Alors que le Conseil constitutionnel est saisi pour contrôler sa validité et que l’opposition appelle le président Macron à ne pas la promulguer, la nouvelle loi sur l’immigration symbolise l’obsession de la classe politique française pour ce sujet. Ce, alors que la population a d’autres priorités : l’inflation, l’emploi, etc. Une obsession qui reflète la relation toxique avec les immigrations postcoloniales et les quartiers populaires, devenus des enjeux politiques centraux. Or les politiques d’immigration et d’asile actuelles sont déshumanisantes.
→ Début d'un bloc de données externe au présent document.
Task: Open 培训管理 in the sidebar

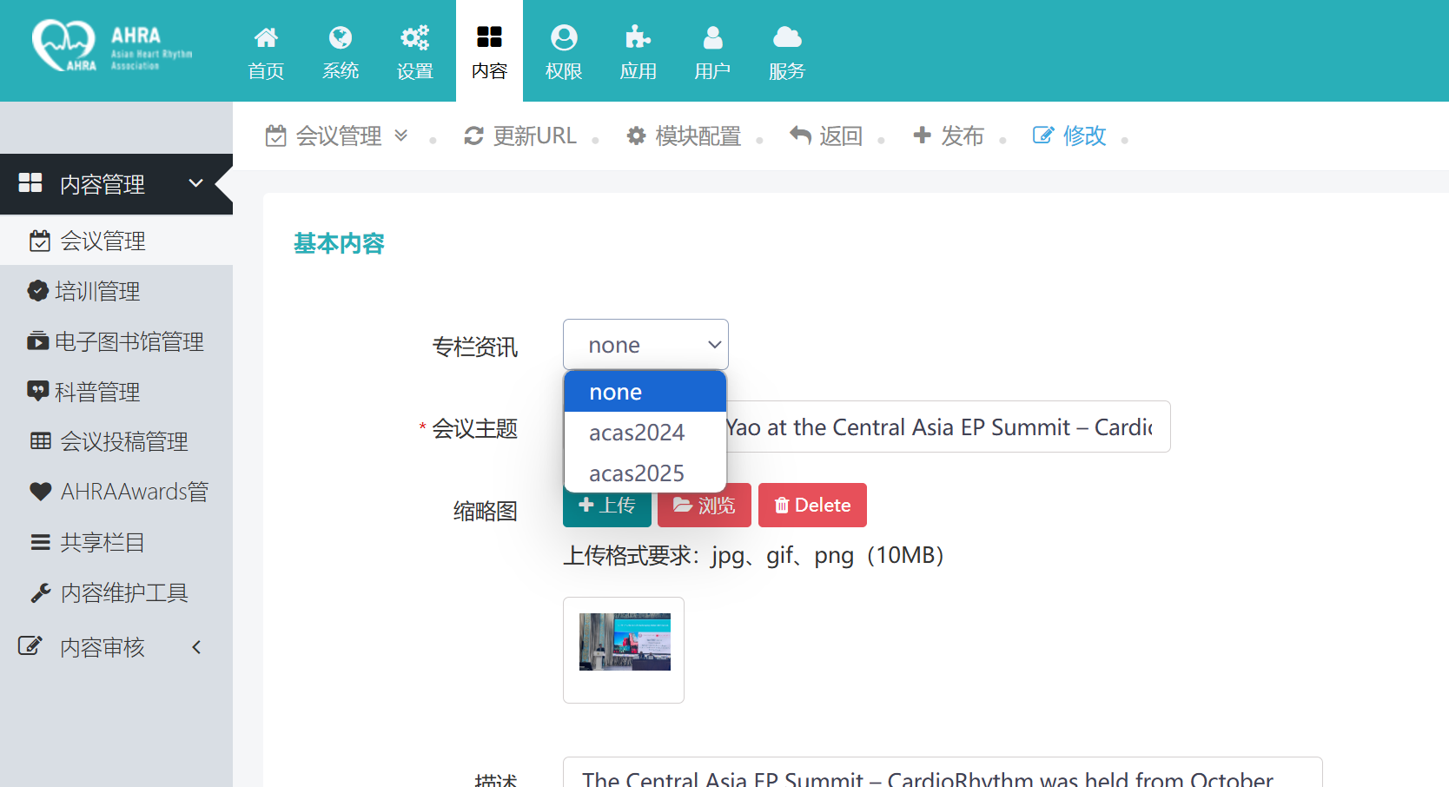Action: pyautogui.click(x=97, y=292)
Une série de mesures anti-immigration
Après des débats parlementaires animés par des propos xénophobes, la énième « loi immigration » contient un arsenal problématique tant du point de vue de sa validité constitutionnelle que de son efficacité pratique. Préférence nationale, déchéance de nationalité, remise en question du droit du sol…
L’énumération des dispositions phares de la loi donne le vertige et nourrit le sentiment d’assister à une rupture morale et politique avec un certain héritage républicain : instauration de « quotas migratoires »; durcissement des conditions du regroupement familial; restriction au séjour pour les étrangers malades; renforcement des conditions et contrôle applicables en matière d’immigration étudiante, avec la majoration des droits universitaires pour les étudiants extra-communautaires; restriction de l’accès à la nationalité (resserrement des conditions d’accès à la nationalité par mariage et le conditionnement de l’acquisition de la nationalité au titre du droit du sol à une manifestation de volonté); remise en cause du droit du sol (fin de l’automaticité de l’obtention de la nationalité française à la majorité pour les personnes nées en France de parents étrangers); extension du champ d’application de la déchéance de nationalité d’un binational; rétablissement du délit de séjour irrégulier; et enfin, la logique de la « préférence nationale » appliquée en matière d’accès à certaines prestations sociales.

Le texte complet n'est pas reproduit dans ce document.